──────── Selected extract ────────
0

I keep getting this error when trying to import a csv document into R and trying to develop a corpus for topic modeling. I have used this approach successfully on 4 other projects but cannot get past this error. My data source has a doc_id column and a text column. Error is Error:

all(!is.na(match(c("doc_id", "text"), names(x)))) is not TRUE

I tried importing using a a number of different suggestions such as Error faced while using TM package's VCorpus in R

file_loc <- "C:\\Users\\mdlawrence\\Desktop\\Test2.csv "

 x <- read.csv(file_loc, header = TRUE, stringsAsFactors = F)

 require(tm)
 Loading required package: tm

 Loading required package: NLP

 corp <- Corpus(DataframeSource(x))

Error: all(!is.na(match(c("doc_id", "text"), names(x)))) is not TRUE

docs <- DocumentTermMatrix(corp)

Error in TermDocumentMatrix(x, control) : object 'corp' not found

I expect to see a corpus with one document per row in the .csv file. Any suggestions are greatly appreciated.
──────── Records shown ────────
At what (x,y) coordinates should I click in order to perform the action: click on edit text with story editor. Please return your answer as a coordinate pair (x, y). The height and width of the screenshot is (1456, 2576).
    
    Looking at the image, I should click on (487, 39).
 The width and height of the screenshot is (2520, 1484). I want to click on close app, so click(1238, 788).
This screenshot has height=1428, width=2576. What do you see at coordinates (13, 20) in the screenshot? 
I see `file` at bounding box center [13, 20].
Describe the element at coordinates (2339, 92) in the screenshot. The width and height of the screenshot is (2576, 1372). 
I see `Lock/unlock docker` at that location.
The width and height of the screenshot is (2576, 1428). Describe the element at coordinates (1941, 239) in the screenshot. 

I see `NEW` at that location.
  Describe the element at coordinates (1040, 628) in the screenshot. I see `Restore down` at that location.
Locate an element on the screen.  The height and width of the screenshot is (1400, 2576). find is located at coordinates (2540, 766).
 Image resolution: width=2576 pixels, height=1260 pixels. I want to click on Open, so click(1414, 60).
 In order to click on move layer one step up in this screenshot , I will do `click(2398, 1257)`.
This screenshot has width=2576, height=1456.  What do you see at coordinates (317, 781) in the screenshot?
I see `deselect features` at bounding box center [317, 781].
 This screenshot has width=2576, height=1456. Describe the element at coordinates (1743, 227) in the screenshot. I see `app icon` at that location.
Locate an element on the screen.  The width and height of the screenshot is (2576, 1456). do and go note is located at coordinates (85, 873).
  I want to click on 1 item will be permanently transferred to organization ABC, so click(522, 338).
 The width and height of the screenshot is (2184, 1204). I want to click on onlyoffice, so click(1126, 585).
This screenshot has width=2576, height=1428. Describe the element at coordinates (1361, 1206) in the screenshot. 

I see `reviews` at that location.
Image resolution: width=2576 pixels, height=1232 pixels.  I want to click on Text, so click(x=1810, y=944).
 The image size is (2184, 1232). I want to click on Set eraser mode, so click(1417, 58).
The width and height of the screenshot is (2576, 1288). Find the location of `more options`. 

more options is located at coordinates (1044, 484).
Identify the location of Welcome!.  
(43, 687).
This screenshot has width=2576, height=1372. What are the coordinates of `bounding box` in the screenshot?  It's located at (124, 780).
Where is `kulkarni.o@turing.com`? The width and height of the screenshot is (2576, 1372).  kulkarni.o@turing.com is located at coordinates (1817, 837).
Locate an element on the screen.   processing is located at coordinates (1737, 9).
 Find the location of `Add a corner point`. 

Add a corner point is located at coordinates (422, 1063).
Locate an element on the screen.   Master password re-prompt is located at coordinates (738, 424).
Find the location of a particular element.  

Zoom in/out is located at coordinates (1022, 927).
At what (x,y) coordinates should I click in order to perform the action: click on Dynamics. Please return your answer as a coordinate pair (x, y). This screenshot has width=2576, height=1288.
────────
• _Required actions_:
1 > In the forum post, rewrite the stretch from "Loading required package: tm" through "are greatly appreciated.", replacing "suggestions" with "ideas".
2 > Does each statement agree with the forum post? Answer yes or no for each, and quote the deciding words.
(a) The poster has used this approach successfully on four other projects.
(b) The poster's data source has no text column.
(c) The DocumentTermMatrix call ran without an error.

• _Solutions_:
1 >
Loading required package: tm

 Loading required package: NLP

 corp <- Corpus(DataframeSource(x))

Error: all(!is.na(match(c("doc_id", "text"), names(x)))) is not TRUE

docs <- DocumentTermMatrix(corp)

Error in TermDocumentMatrix(x, control) : object 'corp' not found

I expect to see a corpus with one document per row in the .csv file. Any ideas are greatly appreciated.

2 >
(a) Yes: "I have used this approach successfully on 4 other projects"
(b) No: "My data source has a doc_id column and a text column"
(c) No: "Error in TermDocumentMatrix(x, control) : object 'corp' not found"